* _Consegne_:
1 - Riporta parola per parola il passo del testo su Maritain e san Paolo, cominciando da "L’uomo è libero, Dio" e finendo con "il proprio comportamento.".
2 - Nel testo su Maritain e san Paolo, quale nodo cruciale della riflessione paolina è il punto di partenza dell'analisi di Maritain?

* _Blocco di testo_:

•••••

IL SAN PAOLO DI JACQUES MARITAIN

 LA VITA È DRAMMA, NON TRAGEDIA

Tre sono le opere di Jacques Maritain che hanno avuto la più larga diffusione nel mondo, suscitando consensi e dissensi, Il primato dello spirituale (1927) Umanesimo integrale (1936) e Il contadino della Garonna (1966), e in tutte abbondano le citazioni dalle Lettere di san Paolo. Ma per conoscere la profondità dell’influenza del pensiero paolino su Maritain bisogna esplorare  l’Opera omnia controllando tutti i riferimenti e i rimandi nei temi teologici, politici, culturali della sua lunga riflessione filosofica.
Maritain parte dall’analisi del nodo cruciale della riflessione paolina, la relazione tra la legge e la grazia.
L’uomo è libero, Dio rispetta la sua libertà, ma la libertà di scelta tra il bene e il male non è la vera libertà, è soltanto la  possibilità della libertà, perché l’uomo è realmente libero quando, potendo fare il male, fa il bene e realizza se stesso. Per scegliere occorre una regola, una legge con cui misurare il proprio comportamento.
“Il fatto che ciascuno sarà giudicato secondo le sue opere costituisce agli occhi di Paolo un’indiscutibile premessa, un presupposto, di tutto ciò che egli dice. I pagani saranno giudicati in base alla loro legge, che è la norma di condotta invisibilmente presente alla loro coscienza, in virtù della natura e dei misteriosi suggerimenti divini. I giudei saranno giudicati in base alla loro legge, che è la legge di Dio, scritta e resa pubblica, la legge di Mosè”. San Paolo ci indica i due errori da evitare:  la pretesa di salvarsi da sé o di salvarsi con la semplice conformazione alla legge naturale o mosaica. “L’illusione capitale, a questo punto, è quella di credere che siamo noi a salvarci (o a giustificarci) da soli, con le sole energie della nostra anima e della nostra volontà tese a conformare esattamente la nostra condotta alle regole morali o ai precetti religiosi posti dall’esterno davanti ai nostri occhi”.

•••••

* _Estratto dei dati_:
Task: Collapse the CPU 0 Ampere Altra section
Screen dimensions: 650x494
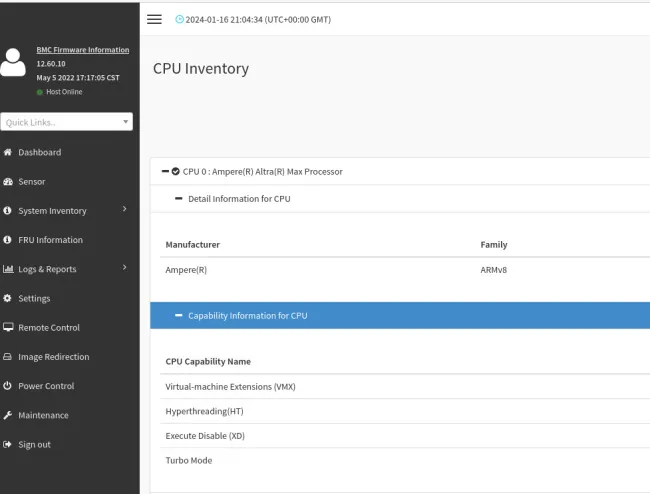Action: 165,171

•••••

* _Soluzioni_:
1 -
L’uomo è libero, Dio rispetta la sua libertà, ma la libertà di scelta tra il bene e il male non è la vera libertà, è soltanto la  possibilità della libertà, perché l’uomo è realmente libero quando, potendo fare il male, fa il bene e realizza se stesso. Per scegliere occorre una regola, una legge con cui misurare il proprio comportamento.

2 - La relazione tra la legge e la grazia.